▶ _Текст страницы_:
---

Трансляция обращения президента В.Путина к Федеральному собранию

«Спасти положение может только раскрепощение региональной, локальной инициативы. Если сейчас закручивать центральную гайку, резьбу сорвет у всей страны»

— Выборы Госдумы вашими глазами: по мажоритарным округам, кандидаты – от партий, в два тура, с возможностью партийного блокирования. Кроме того, вы предлагаете вернуться к выборам членов Совфеда. Одновременно – «прекратить искусственное поддержание формальной целостности «Единой России», этого оргскелета политической элиты, приступить к ее фракционированию». Вопрос: надо ли усиливать момент сегментации, федерализации, регионализации в условиях экономического кризиса и общей неопределенности?

— Надо. Именно в этих условиях и надо. Гиперцентрализация относительно безопасна только тогда, когда общая конъюнктура благоприятна. Когда она ощутимо портится, спасти положение может только раскрепощение региональной, локальной инициативы. Если сейчас закручивать центральную гайку (и даже если ее просто не ослабить), резьбу сорвет у всей страны.

Что касается «Единой России», то, знаете, в парламентскую кампанию 2003 года я – как внешний эксперт и консультант – работал на эту партию. И первый раз с публичным заявлением о том, что историческая миссия «Единой России» как целостной партии выполнена и пора приступать к ее управляемому делению с решительным отказом от принуждения будущих фракций к солидарному голосованию, я выступил 8 декабря 2003-го, на следующий день после выборов, и с тех пор своего мнения не изменил. До тех пор, пока партия существует в своем сегодняшнем виде, то есть в виде бесформенной и безликой массы, размазанной почти по всему политическому спектру, становление настоящей партийной системы невозможно. Затяжка с решением этой давно назревшей проблемы привела к превращению Думы во всеобщее посмешище и к небывалой в новейшей российской истории делегитимации парламента. Эта точка зрения выражена в докладе, будет ли она услышана – вопрос не ко мне. Если понадобится, я готов отстаивать ее еще одно десятилетие. Или даже не одно.

— Ваша рекомендация – ввести повышающий избирательный коэффициент для отдельных категорий граждан. Тут у меня два сомнения. Первое – критерии отбора тех, кто наделяется этим коэффициентом: «благотворительная деятельность, добровольная служба в армии, наличие госнаград…». Я, например, не подхожу ни под одну из этих категорий, но считаю себя достойным повышающего коэффициента. Второе сомнение: кто будет составлять списки избирателей-«льготников»? И не приведет ли это к системным рецидивам голосования в пользу действующей власти?

— Между прочим, у меня самого сомнений тут не два, а гораздо больше! Здесь задача состояла скорее в том, чтобы указать возможное направление, образ мысли, проблематизировать существующее положение вещей, спровоцировать дискуссию – а не в том, чтобы предначертать конкретные решения и нормы. Ясно одно: если в каком-то виде эту идею имеет смысл воплощать, то только в таком, который обеспечит использование исключительно и бесспорно объективных критериев, который заведомо исключит всяческие махинации и манипуляции со стороны власти. Равно как, впрочем, и оперирование субъективными аргументами вида «считаю себя достойным повышающего коэффициента».

---

▶ _Исходные материалы_:
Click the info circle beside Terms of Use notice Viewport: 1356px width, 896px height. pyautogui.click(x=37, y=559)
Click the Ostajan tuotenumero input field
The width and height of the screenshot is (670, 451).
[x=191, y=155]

---

▶ _Задания для выполнения_:
(A) Выведите из текста страницы фрагмент от слов «Трансляция обращения президента» до слов «и общей неопределенности?» включительно.
(B) Ответьте на вопросы по тексту страницы.
(i) Какая дата в тексте указана для первого публичного заявления о том, что историческая миссия «Единой России» как целостной партии выполнена?
(ii) При каком условии гиперцентрализация, согласно тексту, относительно безопасна?
(iii) Какие критерии отбора для повышающего избирательного коэффициента приводятся в тексте?
Строки представляют собой самостоятельный материал, не связанный с текстом страницы.

▶ _Ответы на задания_:
(A)
Трансляция обращения президента В.Путина к Федеральному собранию

«Спасти положение может только раскрепощение региональной, локальной инициативы. Если сейчас закручивать центральную гайку, резьбу сорвет у всей страны»

— Выборы Госдумы вашими глазами: по мажоритарным округам, кандидаты – от партий, в два тура, с возможностью партийного блокирования. Кроме того, вы предлагаете вернуться к выборам членов Совфеда. Одновременно – «прекратить искусственное поддержание формальной целостности «Единой России», этого оргскелета политической элиты, приступить к ее фракционированию». Вопрос: надо ли усиливать момент сегментации, федерализации, регионализации в условиях экономического кризиса и общей неопределенности?

(B)
(i) 8 декабря 2003 года, на следующий день после выборов.
(ii) Когда общая конъюнктура благоприятна.
(iii) Благотворительная деятельность, добровольная служба в армии, наличие госнаград.